▸ Task brief:
Transcribe the rows word for word, beginning at the line that contains "Where should I click to: Open" and stopping after the line that contains "This screenshot has height=789, width=1252.".

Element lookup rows
* * * * *

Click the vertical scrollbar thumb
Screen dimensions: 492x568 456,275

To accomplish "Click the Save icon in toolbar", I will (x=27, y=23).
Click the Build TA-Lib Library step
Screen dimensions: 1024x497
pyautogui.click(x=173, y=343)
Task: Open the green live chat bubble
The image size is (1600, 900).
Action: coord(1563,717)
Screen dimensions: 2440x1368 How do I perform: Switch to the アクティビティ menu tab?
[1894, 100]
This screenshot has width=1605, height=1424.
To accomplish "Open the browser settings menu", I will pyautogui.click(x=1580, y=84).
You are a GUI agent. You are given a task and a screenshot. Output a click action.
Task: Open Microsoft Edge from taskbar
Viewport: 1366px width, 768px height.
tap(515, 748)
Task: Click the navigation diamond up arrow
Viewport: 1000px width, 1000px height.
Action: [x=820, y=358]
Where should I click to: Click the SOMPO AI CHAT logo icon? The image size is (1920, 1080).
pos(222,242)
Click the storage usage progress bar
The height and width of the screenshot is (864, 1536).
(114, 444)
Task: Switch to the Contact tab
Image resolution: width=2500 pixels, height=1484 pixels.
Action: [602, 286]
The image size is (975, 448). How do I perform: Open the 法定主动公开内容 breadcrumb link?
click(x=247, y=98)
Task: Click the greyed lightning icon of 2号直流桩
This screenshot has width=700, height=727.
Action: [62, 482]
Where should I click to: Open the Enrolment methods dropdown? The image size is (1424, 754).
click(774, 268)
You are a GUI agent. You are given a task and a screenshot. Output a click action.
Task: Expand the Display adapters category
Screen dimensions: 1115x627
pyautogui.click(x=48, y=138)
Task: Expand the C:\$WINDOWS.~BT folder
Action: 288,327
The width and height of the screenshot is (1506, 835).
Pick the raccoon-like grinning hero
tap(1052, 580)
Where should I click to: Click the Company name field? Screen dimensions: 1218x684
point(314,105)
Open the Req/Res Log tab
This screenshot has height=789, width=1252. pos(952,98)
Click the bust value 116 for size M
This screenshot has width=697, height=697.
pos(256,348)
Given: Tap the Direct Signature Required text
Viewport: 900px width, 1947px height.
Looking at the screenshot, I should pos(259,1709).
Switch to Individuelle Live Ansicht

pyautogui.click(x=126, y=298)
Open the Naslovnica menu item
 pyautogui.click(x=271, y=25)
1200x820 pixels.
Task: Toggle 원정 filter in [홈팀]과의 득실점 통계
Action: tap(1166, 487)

* * * * *

▸ Output for this task:
Where should I click to: Open the Enrolment methods dropdown? The image size is (1424, 754).
click(774, 268)
You are a GUI agent. You are given a task and a screenshot. Output a click action.
Task: Expand the Display adapters category
Screen dimensions: 1115x627
pyautogui.click(x=48, y=138)
Task: Expand the C:\$WINDOWS.~BT folder
Action: 288,327
The width and height of the screenshot is (1506, 835).
Pick the raccoon-like grinning hero
tap(1052, 580)
Where should I click to: Click the Company name field? Screen dimensions: 1218x684
point(314,105)
Open the Req/Res Log tab
This screenshot has height=789, width=1252. pos(952,98)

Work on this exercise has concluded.